Surtout, cette divinité imparfaite comprend (et déplore) le lien intime entre le pouvoir et l’amour, et leur incompatibilité. Alberich préserve l’amour, une malédiction sur lui-même qui lui vaut le droit à l’or du Rhin et à l’anneau. Mais Wotan – un personnage plus nuancé – rappelle que, même avec le monde soumis à son autorité: « Je ne pouvais pas / lâcher l’amour. / En mon pouvoir, j’aspirais à l’amour « .
Sa lance, sculptée dans une branche du Frêne du Monde, est inscrite avec toutes les lois et contrats qui médient son contrôle divin du monde. Et c’est en tant que défenseur de la loi que Fricka lui fait honte: Wotan ne peut pas intervenir au nom de Siegmund lorsqu’il combat Hunding, étant donné que le Walsung, qui est passionnément amoureux de sa propre sœur mariée, Sieglinde, est coupable d’inceste et d’adultère.

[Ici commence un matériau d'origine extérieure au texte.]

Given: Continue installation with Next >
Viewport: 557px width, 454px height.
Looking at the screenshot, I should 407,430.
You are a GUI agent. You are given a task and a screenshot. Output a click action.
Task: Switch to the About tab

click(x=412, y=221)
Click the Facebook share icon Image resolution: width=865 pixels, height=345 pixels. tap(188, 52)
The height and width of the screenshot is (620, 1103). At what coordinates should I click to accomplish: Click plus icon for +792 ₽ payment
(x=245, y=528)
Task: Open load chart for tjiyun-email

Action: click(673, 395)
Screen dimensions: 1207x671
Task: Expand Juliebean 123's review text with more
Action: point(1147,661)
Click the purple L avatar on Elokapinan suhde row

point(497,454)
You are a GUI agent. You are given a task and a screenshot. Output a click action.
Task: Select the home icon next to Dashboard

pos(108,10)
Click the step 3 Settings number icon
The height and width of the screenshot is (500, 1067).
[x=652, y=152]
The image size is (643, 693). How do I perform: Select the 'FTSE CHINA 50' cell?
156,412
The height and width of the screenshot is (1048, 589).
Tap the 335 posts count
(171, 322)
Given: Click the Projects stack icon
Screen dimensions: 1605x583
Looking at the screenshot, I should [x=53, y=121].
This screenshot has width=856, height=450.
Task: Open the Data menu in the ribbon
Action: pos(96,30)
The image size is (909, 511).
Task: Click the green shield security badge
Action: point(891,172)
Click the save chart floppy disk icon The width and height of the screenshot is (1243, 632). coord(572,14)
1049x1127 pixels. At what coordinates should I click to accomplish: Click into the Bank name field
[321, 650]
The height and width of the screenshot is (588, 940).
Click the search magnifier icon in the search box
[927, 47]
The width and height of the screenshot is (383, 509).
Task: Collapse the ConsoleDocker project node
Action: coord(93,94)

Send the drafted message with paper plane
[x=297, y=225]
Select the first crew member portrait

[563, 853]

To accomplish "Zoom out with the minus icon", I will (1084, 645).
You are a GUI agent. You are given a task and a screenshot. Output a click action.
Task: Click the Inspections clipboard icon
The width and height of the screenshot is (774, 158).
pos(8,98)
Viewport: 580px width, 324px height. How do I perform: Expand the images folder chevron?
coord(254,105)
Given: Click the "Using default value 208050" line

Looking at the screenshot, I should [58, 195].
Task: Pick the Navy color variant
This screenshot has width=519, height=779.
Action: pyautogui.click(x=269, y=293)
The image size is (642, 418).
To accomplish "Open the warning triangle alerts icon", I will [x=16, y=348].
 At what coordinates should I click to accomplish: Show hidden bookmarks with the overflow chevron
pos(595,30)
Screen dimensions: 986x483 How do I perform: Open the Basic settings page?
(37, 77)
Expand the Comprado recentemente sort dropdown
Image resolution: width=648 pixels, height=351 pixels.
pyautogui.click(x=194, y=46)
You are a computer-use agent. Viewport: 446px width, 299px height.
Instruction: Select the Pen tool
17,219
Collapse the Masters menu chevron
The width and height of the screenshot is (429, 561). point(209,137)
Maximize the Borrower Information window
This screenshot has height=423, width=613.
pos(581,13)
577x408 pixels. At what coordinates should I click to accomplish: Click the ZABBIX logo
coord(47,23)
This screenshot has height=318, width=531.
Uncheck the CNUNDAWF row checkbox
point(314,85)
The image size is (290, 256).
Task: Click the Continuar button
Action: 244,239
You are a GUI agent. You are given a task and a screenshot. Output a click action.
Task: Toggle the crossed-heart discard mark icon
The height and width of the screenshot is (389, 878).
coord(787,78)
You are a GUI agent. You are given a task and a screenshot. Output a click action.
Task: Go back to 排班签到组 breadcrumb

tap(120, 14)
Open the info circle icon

Pourtant, à mesure que l’Anneau progresse, le pouvoir de la loi semble diminuer, à mesure que le domaine de l’amour grandit et grandit. Dans un essai de 2010, Slavoj Zizek compare avec justesse les émotions que Siegmund et Sieglinde s’enflamment l’un dans l’autre à l’amour de Cathy pour Heathcliff dans Wuthering Heights (« Si tout le reste périssait et qu’il restait, je devrais continuer à être; et si tout le reste restait et qu’il était anéanti, l’univers se tournerait vers un puissant étranger: je ne devrais pas en faire partie. »)
Brünnhilde, peut–être le personnage le plus intrigant de tout le cycle, défie l’ordre de son père de laisser mourir Siegmund – mais le fait par amour pour Wotan et son sentiment que c’est ce qu’il veut vraiment. Sa noble rébellion est la charnière de tout le drame, le pivot autour duquel tourne l’histoire cosmique. Dans la culture occidentale, il n’a d’égal que les échanges de Lear avec Cordelia comme une exploration de la paternité, de l’amour d’un enfant et de leurs complexités.
Siegfried est-il vraiment inspiré de Bakounine comme Shaw le croyait ? Il me semble être beaucoup plus et beaucoup moins que cela, pour ainsi dire. En tant qu’enfant de Siegmund et de Sieglinde, il est en effet condamné à mourir des mains de Hagen, le fils d’Alberich. Mais le cœur de son identité est une liberté par rapport à l’ancien régime de la loi divine. Il représente l’émancipation sous toutes ses formes – pas seulement la révolution sociale – et sa dimension tragique.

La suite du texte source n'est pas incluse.